-- SOURCE RECORDS follows --

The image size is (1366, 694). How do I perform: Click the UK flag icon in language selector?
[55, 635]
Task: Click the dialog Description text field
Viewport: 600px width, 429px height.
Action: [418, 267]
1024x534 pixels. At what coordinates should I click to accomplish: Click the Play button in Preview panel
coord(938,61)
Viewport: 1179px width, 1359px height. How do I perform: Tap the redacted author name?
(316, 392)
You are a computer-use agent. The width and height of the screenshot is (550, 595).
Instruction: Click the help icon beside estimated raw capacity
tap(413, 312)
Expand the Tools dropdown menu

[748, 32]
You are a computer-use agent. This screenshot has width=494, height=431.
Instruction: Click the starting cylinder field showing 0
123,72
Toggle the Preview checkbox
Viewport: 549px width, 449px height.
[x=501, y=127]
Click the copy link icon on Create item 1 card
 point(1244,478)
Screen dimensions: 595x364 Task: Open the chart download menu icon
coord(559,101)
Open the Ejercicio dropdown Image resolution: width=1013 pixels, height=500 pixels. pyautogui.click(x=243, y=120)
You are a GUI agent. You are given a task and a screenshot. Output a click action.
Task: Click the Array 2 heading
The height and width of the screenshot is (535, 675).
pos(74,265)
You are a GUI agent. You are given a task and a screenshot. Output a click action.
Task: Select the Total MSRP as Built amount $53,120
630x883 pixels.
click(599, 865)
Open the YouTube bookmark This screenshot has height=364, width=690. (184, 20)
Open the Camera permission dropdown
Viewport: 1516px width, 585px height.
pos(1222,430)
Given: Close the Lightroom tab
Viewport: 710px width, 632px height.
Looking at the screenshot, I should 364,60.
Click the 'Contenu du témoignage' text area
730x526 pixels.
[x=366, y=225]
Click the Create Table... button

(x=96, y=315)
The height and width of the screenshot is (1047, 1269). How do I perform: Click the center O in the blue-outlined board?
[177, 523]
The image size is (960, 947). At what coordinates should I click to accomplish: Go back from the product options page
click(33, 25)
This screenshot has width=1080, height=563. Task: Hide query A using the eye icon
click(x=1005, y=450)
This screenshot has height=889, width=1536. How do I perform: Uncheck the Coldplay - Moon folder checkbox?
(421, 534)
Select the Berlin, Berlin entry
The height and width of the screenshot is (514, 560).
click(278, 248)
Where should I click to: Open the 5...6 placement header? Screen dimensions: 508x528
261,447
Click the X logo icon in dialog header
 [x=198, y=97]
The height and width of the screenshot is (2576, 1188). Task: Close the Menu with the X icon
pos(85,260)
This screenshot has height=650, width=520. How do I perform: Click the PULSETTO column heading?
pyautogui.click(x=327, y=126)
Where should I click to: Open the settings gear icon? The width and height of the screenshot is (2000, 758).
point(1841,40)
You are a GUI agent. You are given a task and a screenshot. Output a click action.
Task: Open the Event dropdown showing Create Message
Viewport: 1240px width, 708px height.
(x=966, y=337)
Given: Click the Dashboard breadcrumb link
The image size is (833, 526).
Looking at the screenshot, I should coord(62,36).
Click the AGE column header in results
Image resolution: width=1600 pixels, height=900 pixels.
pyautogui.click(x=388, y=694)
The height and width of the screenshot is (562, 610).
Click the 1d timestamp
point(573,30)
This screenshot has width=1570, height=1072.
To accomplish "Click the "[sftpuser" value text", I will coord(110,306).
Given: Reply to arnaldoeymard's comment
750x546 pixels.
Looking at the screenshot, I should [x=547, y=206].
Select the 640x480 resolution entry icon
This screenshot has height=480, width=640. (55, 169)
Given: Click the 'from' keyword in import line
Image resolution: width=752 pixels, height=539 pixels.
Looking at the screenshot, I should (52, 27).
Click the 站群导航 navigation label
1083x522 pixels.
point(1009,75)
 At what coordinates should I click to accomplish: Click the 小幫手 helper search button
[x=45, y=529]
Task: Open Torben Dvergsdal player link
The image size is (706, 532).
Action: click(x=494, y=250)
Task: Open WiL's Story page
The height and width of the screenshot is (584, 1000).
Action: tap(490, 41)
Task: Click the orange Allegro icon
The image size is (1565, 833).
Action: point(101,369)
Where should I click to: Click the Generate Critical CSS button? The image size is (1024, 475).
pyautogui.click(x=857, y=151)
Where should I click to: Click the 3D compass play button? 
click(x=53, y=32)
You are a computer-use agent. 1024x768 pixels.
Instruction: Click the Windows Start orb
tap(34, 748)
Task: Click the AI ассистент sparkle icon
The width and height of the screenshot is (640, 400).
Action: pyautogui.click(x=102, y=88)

-- SOURCE RECORDS concluded --

◆ EXERCISE REQUIREMENTS
All entries above are to be reproduced exactly.

◆ RESPONSE TO THIS EXERCISE
The image size is (1366, 694). How do I perform: Click the UK flag icon in language selector?
[55, 635]
Task: Click the dialog Description text field
Viewport: 600px width, 429px height.
Action: [418, 267]
1024x534 pixels. At what coordinates should I click to accomplish: Click the Play button in Preview panel
coord(938,61)
Viewport: 1179px width, 1359px height. How do I perform: Tap the redacted author name?
(316, 392)
You are a computer-use agent. The width and height of the screenshot is (550, 595).
Instruction: Click the help icon beside estimated raw capacity
tap(413, 312)
Expand the Tools dropdown menu

[748, 32]
You are a computer-use agent. This screenshot has width=494, height=431.
Instruction: Click the starting cylinder field showing 0
123,72
Toggle the Preview checkbox
Viewport: 549px width, 449px height.
[x=501, y=127]
Click the copy link icon on Create item 1 card
 point(1244,478)
Screen dimensions: 595x364 Task: Open the chart download menu icon
coord(559,101)
Open the Ejercicio dropdown Image resolution: width=1013 pixels, height=500 pixels. pyautogui.click(x=243, y=120)
You are a GUI agent. You are given a task and a screenshot. Output a click action.
Task: Click the Array 2 heading
The height and width of the screenshot is (535, 675).
pos(74,265)
You are a GUI agent. You are given a task and a screenshot. Output a click action.
Task: Select the Total MSRP as Built amount $53,120
630x883 pixels.
click(599, 865)
Open the YouTube bookmark This screenshot has height=364, width=690. (184, 20)
Open the Camera permission dropdown
Viewport: 1516px width, 585px height.
pos(1222,430)
Given: Close the Lightroom tab
Viewport: 710px width, 632px height.
Looking at the screenshot, I should 364,60.
Click the 'Contenu du témoignage' text area
730x526 pixels.
[x=366, y=225]
Click the Create Table... button

(x=96, y=315)
The height and width of the screenshot is (1047, 1269). How do I perform: Click the center O in the blue-outlined board?
[177, 523]
The image size is (960, 947). At what coordinates should I click to accomplish: Go back from the product options page
click(33, 25)
This screenshot has width=1080, height=563. Task: Hide query A using the eye icon
click(x=1005, y=450)
This screenshot has height=889, width=1536. How do I perform: Uncheck the Coldplay - Moon folder checkbox?
(421, 534)
Select the Berlin, Berlin entry
The height and width of the screenshot is (514, 560).
click(278, 248)
Where should I click to: Open the 5...6 placement header? Screen dimensions: 508x528
261,447
Click the X logo icon in dialog header
 [x=198, y=97]
The height and width of the screenshot is (2576, 1188). Task: Close the Menu with the X icon
pos(85,260)
This screenshot has height=650, width=520. How do I perform: Click the PULSETTO column heading?
pyautogui.click(x=327, y=126)
Where should I click to: Open the settings gear icon? The width and height of the screenshot is (2000, 758).
point(1841,40)
You are a GUI agent. You are given a task and a screenshot. Output a click action.
Task: Open the Event dropdown showing Create Message
Viewport: 1240px width, 708px height.
(x=966, y=337)
Given: Click the Dashboard breadcrumb link
The image size is (833, 526).
Looking at the screenshot, I should coord(62,36).
Click the AGE column header in results
Image resolution: width=1600 pixels, height=900 pixels.
pyautogui.click(x=388, y=694)
The height and width of the screenshot is (562, 610).
Click the 1d timestamp
point(573,30)
This screenshot has width=1570, height=1072.
To accomplish "Click the "[sftpuser" value text", I will coord(110,306).
Given: Reply to arnaldoeymard's comment
750x546 pixels.
Looking at the screenshot, I should [x=547, y=206].
Select the 640x480 resolution entry icon
This screenshot has height=480, width=640. (55, 169)
Given: Click the 'from' keyword in import line
Image resolution: width=752 pixels, height=539 pixels.
Looking at the screenshot, I should (52, 27).
Click the 站群导航 navigation label
1083x522 pixels.
point(1009,75)
 At what coordinates should I click to accomplish: Click the 小幫手 helper search button
[x=45, y=529]
Task: Open Torben Dvergsdal player link
The image size is (706, 532).
Action: click(x=494, y=250)
Task: Open WiL's Story page
The height and width of the screenshot is (584, 1000).
Action: tap(490, 41)
Task: Click the orange Allegro icon
The image size is (1565, 833).
Action: point(101,369)
Where should I click to: Click the Generate Critical CSS button? The image size is (1024, 475).
pyautogui.click(x=857, y=151)
Where should I click to: Click the 3D compass play button? 
click(x=53, y=32)
You are a computer-use agent. 1024x768 pixels.
Instruction: Click the Windows Start orb
tap(34, 748)
Task: Click the AI ассистент sparkle icon
The width and height of the screenshot is (640, 400).
Action: pyautogui.click(x=102, y=88)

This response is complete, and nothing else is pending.